L'épisode suivant, Bête noire, prend des détours plus tordus. On flirte ici avec le fantastique, presqu'une vengeance surnaturelle à la Carrie, avant que la SF ne reprenne ses droits avec une pirouette explicative un brin tirée par les cheveux. Peu importe : le plaisir est ailleurs, dans la montée en tension, le jeu de manipulation, et cette façon délicieuse qu'a le récit de faire vaciller notre perception du réel. La dernière scène, hilarante et brutale, finit de transformer cet épisode en petite perle sadique.
Avec Hôtel rêverie, la série revient au registre plus mélancolique à la San Junipero. Une actrice plonge dans une romance simulée, et si le concept est séduisant, il peine à générer la même émotion. Visuellement, c'est réussi, les idées sont là, et le ton est assumé, mais la romance reste tiède, comme si l'intensité manquait à l'appel. Il y a de beaux moments, de jolies fulgurances, mais l'alchimie entre les personnages n'atteint jamais l'évidence sensorielle qu'on attendait. Dommage, car la promesse était grande.
Heureusement, l'épisode De simples jouets vient relancer la machine avec une proposition délirante, jouissive, où l'on sent l'ombre bienveillante de Philip K. Dick rôder dans chaque recoin du script. L'humour noir y côtoie la folie douce, dans une mise en scène nerveuse et des dialogues ciselés. Le rythme est impeccable, les enjeux deviennent vite vertigineux, et la conclusion, brutale et absurde, laisse un petit goût acide qu'on savoure longtemps. C'est probablement l'un des meilleurs de la saison, avec un vrai sens du jeu, et une ambition narrative qui ne sacrifie jamais le fond à la forme.
Puis vient Eulogie, le plus poignant de tous. À partir d'un simple dispositif — entrer dans une photo pour en explorer les souvenirs — l'épisode déploie un récit bouleversant sur l'amour, la mémoire et le regret. Il rappelle par moments l'épisode de Bref. où l'on dissèque une photo en révélant les drames invisibles. Ici aussi, les non-dits parlent plus fort que les mots. La narration avance par couches successives, révélant un passé plus douloureux et complexe qu'il n'y paraissait. Paul Giamatti, bouleversant, incarne un homme rongé par ses décisions passées, et le dernier acte, porté par une bande-son délicate et une mise en scène pudique, est tout simplement bouleversant.

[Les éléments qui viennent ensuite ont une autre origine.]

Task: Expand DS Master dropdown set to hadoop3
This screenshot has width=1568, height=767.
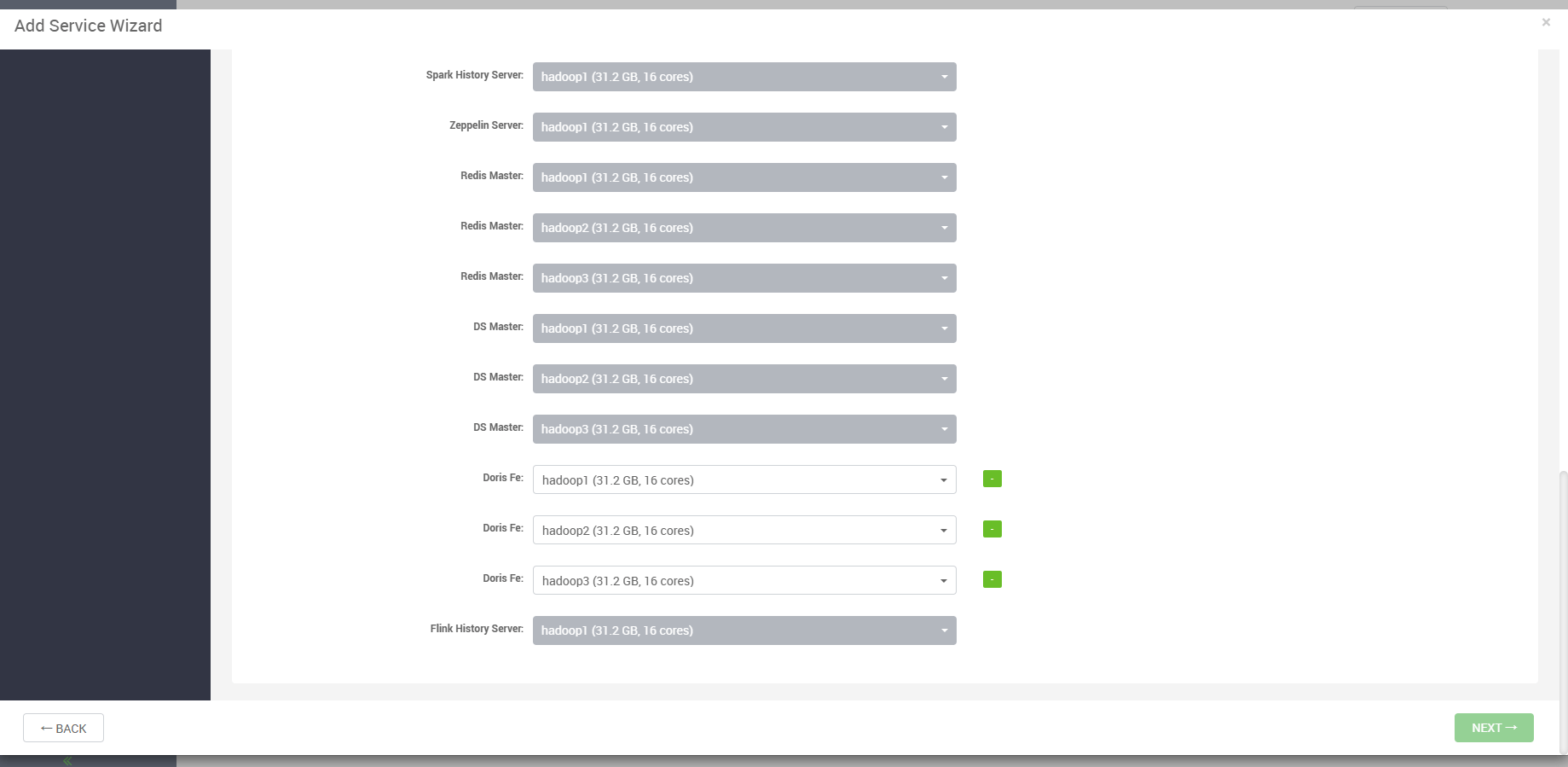Action: [x=743, y=429]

Enfin, USS Callister : au cœur d'Infinity clôture cette saison comme un grand final de série. C'est la première fois qu'un épisode de Black mirror connaît une suite directe, et la promesse est largement tenue. Moins original que l'épisode d'origine, certes, mais plus dense, plus vaste, et surtout très bien rythmé. L'ambiance space opera, les enjeux éthiques autour de la conscience numérique, et les clins d'œil malins à l'épisode passé font de cet épisode un véritable film ambitieux, généreux, et sans temps mort. Il boucle la boucle avec une vraie ampleur narrative, en élargissant l'univers tout en offrant une conclusion satisfaisante à ses personnages.

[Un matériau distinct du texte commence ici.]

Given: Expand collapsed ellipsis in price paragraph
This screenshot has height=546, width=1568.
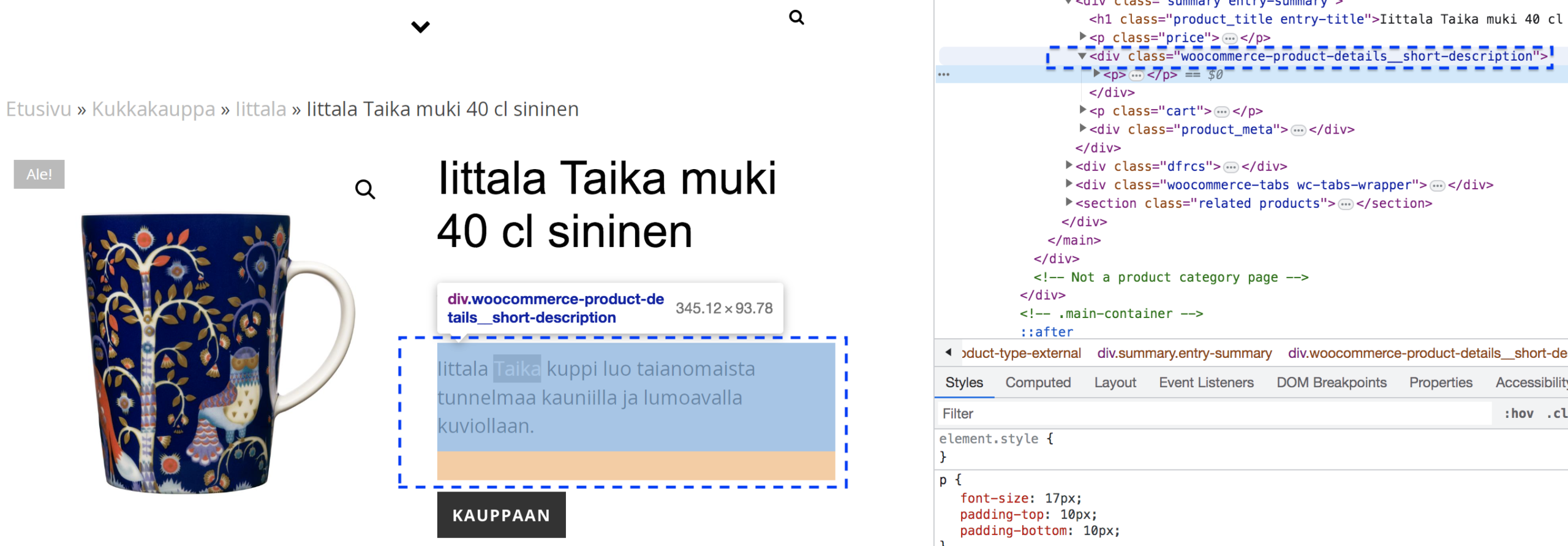Looking at the screenshot, I should [1229, 39].
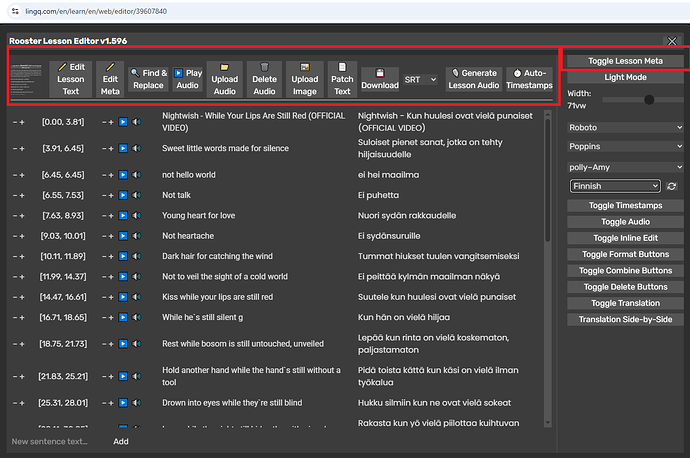The height and width of the screenshot is (458, 690).
Task: Play sentence audio for 'Not talk' row
Action: pos(123,195)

Si cette saison 7 n'a pas la brutalité conceptuelle de ses débuts, elle n'en demeure pas moins une belle réussite. En alternant le cynisme grinçant, l'émotion sincère, la satire sociale et l'absurde technologique, Charlie Brooker prouve qu'il a encore des choses à dire — et surtout une belle manière de les dire. À ceux qui pensaient que la série avait perdu son mordant, cette saison répond avec une lucidité cruelle mais juste. Vivement la huitième.